Friday, December 4, 2009

Eastern Sierra






Just before dark with a big moon on the rise, I drove through Yosemite's Tuolumne Meadows to reach 10,000 foot Tioga Pass and then dropped down the steep eastern slope of the Sierras to Lee Vining, a high desert town on U.S. 395.

I had driven 5 1/2 hours from the Pacific coast town of Santa Cruz to cross the mighty Southern Sierra Nevada and meet friends for a long, sunny week of exploration. Our targets included natural hot springs, ancient pictograph sites, mountain lakes bursting with fall color, day hikes to spectacular High Sierra passes, and a Paiute Indian powwow on the 875-acre Bishop Reservation.
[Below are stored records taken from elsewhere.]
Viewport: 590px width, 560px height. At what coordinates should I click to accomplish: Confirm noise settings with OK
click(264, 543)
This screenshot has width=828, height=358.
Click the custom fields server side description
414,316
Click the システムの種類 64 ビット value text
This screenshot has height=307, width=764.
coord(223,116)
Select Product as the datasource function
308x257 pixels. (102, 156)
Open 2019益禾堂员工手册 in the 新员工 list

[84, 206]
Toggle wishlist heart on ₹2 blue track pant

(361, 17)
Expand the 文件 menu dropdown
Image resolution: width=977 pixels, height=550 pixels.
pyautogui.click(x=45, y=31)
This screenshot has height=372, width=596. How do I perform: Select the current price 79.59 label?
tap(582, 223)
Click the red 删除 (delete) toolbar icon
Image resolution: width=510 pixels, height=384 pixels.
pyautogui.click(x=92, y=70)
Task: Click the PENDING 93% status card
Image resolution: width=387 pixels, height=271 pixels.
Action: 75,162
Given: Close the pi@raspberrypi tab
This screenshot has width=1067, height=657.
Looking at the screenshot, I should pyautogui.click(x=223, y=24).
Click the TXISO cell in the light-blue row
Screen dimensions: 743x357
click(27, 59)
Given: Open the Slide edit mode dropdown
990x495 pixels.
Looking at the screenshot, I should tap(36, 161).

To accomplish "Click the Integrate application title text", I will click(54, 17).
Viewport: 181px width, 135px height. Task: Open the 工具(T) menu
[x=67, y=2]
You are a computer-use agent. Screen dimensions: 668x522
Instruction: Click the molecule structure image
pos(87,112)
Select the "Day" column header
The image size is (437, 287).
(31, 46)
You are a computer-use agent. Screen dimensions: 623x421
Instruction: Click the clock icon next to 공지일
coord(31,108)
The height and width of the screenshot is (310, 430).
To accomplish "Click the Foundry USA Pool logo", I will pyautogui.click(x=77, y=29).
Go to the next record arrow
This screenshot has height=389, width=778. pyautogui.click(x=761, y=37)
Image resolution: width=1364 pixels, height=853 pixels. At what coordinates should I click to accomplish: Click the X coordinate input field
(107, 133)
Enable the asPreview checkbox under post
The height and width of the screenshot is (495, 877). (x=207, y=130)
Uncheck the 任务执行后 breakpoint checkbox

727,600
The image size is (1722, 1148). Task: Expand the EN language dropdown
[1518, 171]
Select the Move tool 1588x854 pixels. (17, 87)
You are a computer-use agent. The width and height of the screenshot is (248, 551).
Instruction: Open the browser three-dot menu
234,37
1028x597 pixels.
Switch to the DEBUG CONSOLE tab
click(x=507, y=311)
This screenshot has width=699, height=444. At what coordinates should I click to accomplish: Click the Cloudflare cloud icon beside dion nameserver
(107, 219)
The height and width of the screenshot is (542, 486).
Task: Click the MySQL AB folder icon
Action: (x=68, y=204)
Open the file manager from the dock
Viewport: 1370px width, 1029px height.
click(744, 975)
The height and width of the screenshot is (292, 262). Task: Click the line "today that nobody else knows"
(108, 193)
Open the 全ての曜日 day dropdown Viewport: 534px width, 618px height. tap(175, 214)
We settled in early as a shirtsleeve warm September night fell over the camp. The last late night sound I heard was the soft rustle of aspen leaves as warm air from Mono Lake and the valley below rose gently past us.

The next morning we had breakfast, pulled out the topo maps, and drove to the San Joaquin Ridge Trailhead near Mammoth Lakes. We started up a 2 mile, 1400 foot climb that would culminate in 345 degree views east to the Sierra escarpment, west to the Panamint range and finally to the White Mountains and Owens Valley in the distant south. Our playground for the next week was laid out before us. Hiking down under a clear sky we feasted on views of nearby Mts. Ritter and Banner, at around 12,000 feet, among the tallest peaks in this section of Sierra.

We finished up the day with a late afternoon view from the 102 degree warmth of Wild Willy's, a natural hot spring on the valley floor east of U.S. 395.